Cyber Incident Victim: Verkehrsbetriebe Luzern
Date:
May 2022
Location:
Switzerland
Summary
Verkehrsbetriebe Luzern experienced a targeted cyberattack disrupting its online services, including public access to schedules, ticket sales platforms, and mobile application functionalities. The incident caused website unavailability, affecting customer access to transport information and digital transaction systems. While the organization confirmed the attack's occurrence, no specific operational impacts beyond service interruptions or evidence of data compromise were disclosed.
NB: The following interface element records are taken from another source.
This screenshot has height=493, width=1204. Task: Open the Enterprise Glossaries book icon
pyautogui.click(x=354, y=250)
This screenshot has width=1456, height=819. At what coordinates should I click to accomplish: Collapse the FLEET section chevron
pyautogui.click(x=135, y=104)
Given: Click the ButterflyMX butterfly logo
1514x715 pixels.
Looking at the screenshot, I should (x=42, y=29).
The disruption hindered routine customer interactions with critical platforms but did not reveal further details about attack vectors or recovery timelines in the available information.
| CIA Posture | Motives | Tactics, Techniques & Procedures |
|---|---|---|
| Available to members | 0 motives | 0 techniques |
| Threat Actors | Type | Location |
|---|---|---|
| 0 actors | Available to members | Available to members |
Description
On or around May 14, 2022, Verkehrsbetriebe Luzern (VBL), the public transport operator serving Lucerne, Switzerland, experienced a targeted cyberattack. The incident was publicly acknowledged by VBL through a dedicated webpage, though technical issues later rendered this resource inaccessible, returning a 404 error. While VBL did not disclose the specific attack vector in available public communications, external cybersecurity reporting identified the intrusion as a ransomware operation conducted by the Black Basta group. The attackers compromised VBL's IT infrastructure, leading to operational disruptions. Initial response actions involved isolating affected systems to prevent further spread, which resulted in the temporary unavailability of certain digital services. VBL engaged external cybersecurity specialists to assist with forensic analysis and system recovery. The company maintained public communication through alternative channels, advising customers of service limitations while emphasizing efforts to restore normal operations.
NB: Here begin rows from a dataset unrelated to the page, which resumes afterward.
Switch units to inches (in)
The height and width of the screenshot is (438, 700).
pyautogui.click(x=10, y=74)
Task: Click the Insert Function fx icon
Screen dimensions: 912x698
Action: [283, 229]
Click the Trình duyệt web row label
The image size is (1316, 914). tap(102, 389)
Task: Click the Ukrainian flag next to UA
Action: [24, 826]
The cyberattack disrupted VBL's ticket sales systems and online platforms, impacting customer access to digital services, including mobile app functionalities and electronic payment options. Black Basta claimed responsibility for the attack, alleging exfiltration of approximately 25 GB of corporate data, though VBL did not publicly verify the scope or validity of these data breach claims. Operational continuity measures were implemented, with physical ticket sales and public transport services continuing under alternative procedures during the recovery period. VBL prioritized restoring critical IT systems while maintaining partial service availability through manual processes where feasible. The incident prompted a multi-day recovery effort, with gradual restoration of digital services observed in subsequent days. No further public updates regarding data integrity, ransom demands, or long-term forensic findings were released by VBL in the immediate aftermath of the confirmed attack timeline.